The cognitive domains hit hardest are information processing speed (how quickly you can take in and respond to information), learning and memory, visual-spatial abilities, and executive function (planning, organizing, and mental flexibility). In a study of over 1,200 MS patients, researchers identified five distinct cognitive profiles. About 19% had fully preserved cognition, while around 18% had severe impairment across multiple domains. The largest group, nearly 30%, showed mild difficulty with verbal memory and word-finding.
These changes often show up in everyday life as difficulty following conversations in noisy environments, trouble multitasking, forgetting appointments, or struggling to find the right word. They can be subtle enough that standard neurological exams miss them, which is why specialized cognitive testing is valuable for catching problems early.
Relapsing vs. Progressive MS
The two main patterns of MS, relapsing-remitting and primary progressive, both affect the brain, but the balance between inflammation and degeneration differs. Relapsing-remitting MS tends to produce more white matter lesions overall. Primary progressive MS typically has fewer visible lesions on MRI but features more steady, gradual neurodegeneration.
Despite these differences, the underlying lesion biology looks remarkably similar.
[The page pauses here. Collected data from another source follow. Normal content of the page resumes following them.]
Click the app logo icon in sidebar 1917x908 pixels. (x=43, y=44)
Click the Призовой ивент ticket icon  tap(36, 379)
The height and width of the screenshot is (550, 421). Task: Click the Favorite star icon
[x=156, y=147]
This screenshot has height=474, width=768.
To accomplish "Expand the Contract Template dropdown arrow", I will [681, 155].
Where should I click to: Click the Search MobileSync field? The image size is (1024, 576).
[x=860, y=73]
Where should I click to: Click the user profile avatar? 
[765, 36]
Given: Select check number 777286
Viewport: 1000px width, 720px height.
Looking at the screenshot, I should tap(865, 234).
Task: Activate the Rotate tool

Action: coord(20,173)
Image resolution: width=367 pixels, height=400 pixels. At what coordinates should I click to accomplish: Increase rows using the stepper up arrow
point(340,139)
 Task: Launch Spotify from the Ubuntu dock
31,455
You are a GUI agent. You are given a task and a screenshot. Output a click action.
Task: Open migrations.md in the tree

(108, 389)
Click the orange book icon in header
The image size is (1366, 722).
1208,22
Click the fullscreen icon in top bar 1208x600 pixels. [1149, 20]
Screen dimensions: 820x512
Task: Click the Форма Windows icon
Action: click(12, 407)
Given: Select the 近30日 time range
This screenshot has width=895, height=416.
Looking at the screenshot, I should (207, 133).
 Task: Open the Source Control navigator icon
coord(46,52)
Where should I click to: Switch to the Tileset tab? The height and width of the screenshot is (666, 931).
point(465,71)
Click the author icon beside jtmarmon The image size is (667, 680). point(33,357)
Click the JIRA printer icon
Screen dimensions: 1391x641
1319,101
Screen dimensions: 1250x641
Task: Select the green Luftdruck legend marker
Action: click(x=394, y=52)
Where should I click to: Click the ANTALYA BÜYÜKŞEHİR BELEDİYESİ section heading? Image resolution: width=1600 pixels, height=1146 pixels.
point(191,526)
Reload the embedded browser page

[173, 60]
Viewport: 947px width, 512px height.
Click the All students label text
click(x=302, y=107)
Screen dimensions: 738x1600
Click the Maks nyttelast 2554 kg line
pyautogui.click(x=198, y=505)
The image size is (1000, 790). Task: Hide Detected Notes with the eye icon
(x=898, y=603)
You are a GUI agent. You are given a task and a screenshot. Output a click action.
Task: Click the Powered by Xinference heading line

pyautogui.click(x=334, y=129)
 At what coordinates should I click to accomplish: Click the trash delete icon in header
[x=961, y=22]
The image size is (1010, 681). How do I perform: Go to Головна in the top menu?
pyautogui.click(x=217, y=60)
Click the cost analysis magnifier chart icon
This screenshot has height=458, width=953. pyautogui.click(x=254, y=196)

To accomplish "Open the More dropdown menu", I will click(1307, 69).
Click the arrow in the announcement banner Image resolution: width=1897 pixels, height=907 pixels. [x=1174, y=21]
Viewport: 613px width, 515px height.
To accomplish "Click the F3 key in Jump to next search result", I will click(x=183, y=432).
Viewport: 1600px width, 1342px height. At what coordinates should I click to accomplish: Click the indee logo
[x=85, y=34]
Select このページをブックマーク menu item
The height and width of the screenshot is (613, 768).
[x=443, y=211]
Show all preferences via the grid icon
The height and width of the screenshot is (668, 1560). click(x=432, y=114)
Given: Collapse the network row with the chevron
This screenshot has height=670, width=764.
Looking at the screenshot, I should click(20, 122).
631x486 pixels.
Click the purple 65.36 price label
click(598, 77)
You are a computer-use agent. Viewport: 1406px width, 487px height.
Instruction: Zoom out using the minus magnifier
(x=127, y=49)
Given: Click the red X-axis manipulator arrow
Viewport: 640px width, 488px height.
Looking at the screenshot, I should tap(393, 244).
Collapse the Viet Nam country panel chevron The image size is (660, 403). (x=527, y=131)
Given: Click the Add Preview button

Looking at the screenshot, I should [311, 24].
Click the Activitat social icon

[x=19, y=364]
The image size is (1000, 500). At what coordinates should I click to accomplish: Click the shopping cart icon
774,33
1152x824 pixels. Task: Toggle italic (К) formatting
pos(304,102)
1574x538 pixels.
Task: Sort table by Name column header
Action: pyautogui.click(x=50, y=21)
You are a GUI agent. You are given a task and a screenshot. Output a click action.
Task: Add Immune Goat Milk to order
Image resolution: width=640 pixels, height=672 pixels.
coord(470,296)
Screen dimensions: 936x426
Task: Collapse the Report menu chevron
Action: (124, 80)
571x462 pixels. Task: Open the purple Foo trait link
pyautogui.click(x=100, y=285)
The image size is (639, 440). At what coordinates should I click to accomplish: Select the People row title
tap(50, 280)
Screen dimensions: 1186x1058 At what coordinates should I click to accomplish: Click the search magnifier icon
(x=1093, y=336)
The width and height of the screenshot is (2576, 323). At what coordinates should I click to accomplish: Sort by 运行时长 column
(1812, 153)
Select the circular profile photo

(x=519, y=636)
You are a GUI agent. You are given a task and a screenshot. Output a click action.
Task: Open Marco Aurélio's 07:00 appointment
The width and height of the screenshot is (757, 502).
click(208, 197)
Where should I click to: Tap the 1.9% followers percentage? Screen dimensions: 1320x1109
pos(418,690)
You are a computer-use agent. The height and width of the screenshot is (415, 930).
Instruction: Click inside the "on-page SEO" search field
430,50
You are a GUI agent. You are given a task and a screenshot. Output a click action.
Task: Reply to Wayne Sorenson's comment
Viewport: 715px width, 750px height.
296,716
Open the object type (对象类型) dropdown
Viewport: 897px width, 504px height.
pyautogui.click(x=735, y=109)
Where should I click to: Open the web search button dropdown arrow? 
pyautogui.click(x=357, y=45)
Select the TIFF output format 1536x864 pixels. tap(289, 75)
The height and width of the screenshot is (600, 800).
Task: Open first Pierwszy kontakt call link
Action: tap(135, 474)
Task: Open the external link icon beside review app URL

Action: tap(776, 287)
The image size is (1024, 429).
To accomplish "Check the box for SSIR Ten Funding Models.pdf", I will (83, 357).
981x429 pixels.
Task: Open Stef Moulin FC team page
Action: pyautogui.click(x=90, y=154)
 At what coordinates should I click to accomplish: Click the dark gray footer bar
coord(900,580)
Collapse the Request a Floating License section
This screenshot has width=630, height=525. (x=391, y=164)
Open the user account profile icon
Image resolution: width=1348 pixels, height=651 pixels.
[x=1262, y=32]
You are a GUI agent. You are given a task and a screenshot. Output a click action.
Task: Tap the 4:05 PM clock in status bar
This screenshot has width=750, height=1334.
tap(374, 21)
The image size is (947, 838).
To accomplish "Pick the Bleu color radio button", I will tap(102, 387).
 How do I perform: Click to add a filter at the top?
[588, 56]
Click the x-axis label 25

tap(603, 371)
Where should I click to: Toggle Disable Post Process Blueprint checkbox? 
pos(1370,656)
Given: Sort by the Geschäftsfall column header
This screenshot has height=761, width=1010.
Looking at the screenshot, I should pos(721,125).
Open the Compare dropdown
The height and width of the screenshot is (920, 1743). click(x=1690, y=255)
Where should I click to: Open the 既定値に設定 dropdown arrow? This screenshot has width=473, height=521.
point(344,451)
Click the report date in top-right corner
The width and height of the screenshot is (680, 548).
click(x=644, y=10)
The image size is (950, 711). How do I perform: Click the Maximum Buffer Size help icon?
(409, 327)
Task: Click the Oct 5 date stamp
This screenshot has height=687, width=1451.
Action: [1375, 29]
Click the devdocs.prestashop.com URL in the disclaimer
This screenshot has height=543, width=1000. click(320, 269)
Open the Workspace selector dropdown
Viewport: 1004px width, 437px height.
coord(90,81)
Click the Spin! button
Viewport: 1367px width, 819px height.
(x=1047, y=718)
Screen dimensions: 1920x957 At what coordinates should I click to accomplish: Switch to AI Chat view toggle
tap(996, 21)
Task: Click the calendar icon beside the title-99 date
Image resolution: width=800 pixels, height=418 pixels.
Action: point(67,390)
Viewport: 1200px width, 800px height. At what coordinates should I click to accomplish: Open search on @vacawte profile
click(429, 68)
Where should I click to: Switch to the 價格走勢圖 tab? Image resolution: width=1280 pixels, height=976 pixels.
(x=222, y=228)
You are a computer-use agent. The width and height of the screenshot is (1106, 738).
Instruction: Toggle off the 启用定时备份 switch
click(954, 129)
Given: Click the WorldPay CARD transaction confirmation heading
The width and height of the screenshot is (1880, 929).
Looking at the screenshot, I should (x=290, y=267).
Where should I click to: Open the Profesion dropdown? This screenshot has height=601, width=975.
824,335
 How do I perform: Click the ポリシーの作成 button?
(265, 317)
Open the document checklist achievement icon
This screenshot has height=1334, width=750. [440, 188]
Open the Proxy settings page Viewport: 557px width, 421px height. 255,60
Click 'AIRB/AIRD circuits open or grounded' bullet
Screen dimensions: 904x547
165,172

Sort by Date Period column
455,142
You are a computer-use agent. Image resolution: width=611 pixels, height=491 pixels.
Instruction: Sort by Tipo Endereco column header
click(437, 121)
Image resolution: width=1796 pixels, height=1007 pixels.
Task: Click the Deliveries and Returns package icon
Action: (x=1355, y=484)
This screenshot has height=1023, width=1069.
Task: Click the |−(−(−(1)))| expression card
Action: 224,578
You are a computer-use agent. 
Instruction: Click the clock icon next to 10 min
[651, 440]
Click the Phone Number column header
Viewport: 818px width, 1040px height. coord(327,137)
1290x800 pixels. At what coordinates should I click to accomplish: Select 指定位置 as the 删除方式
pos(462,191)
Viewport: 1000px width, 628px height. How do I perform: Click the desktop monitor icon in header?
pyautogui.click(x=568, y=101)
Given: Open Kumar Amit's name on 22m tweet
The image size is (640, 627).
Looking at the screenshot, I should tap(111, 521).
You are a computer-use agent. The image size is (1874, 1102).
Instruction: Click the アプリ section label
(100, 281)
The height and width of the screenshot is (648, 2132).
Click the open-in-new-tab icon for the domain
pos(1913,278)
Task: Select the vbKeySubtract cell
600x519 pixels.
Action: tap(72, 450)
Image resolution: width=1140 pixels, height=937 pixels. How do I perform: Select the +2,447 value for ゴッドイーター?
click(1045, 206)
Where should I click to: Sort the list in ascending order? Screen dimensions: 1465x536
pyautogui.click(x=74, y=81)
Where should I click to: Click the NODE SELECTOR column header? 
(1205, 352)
When researchers examined the characteristics of white matter lesions in both subtypes, around 68% of lesions in primary progressive MS and 74% in relapsing-remitting MS shared the same structural features, with no statistically significant difference between them. This reinforces that both forms involve the same core disease process in the brain, just with different balances of inflammation and slow tissue loss.
How the Brain Compensates
The brain has a surprising ability to work around MS damage, at least for a while. Functional brain imaging shows that people with MS often activate larger areas of their brain to perform the same tasks that healthy individuals complete with smaller, more focused activation. The brain essentially recruits backup regions to pick up the slack when primary pathways are damaged.
This compensatory process, known as functional reorganization, helps explain why some people maintain normal performance on cognitive and physical tasks despite having significant lesion burden on their MRI. It also explains why MS can seem to suddenly worsen: once the brain runs out of reserve capacity to compensate, even a small amount of new damage can push someone past a tipping point.
Can the Brain Repair Itself?
The brain does attempt to repair myelin damage through a process called remyelination. Precursor cells in the brain can migrate to damaged areas, mature into myelin-producing cells, and rewrap exposed nerve fibers. When this works, nerve conduction improves and symptoms can partially or fully recover, which is what happens during remission after a relapse.
The problem is that remyelination often fails or remains incomplete. The repair process requires precursor cells to arrive at the right location, mature properly, and interact with the nerve fiber to rebuild the sheath. In MS, the ongoing inflammatory environment and repeated injury can overwhelm this repair capacity. When remyelination fails and nerve fibers stay exposed too long, irreversible nerve fiber degeneration follows, leading to permanent disability. Boosting the brain’s natural repair process remains one of the most active areas of MS treatment development.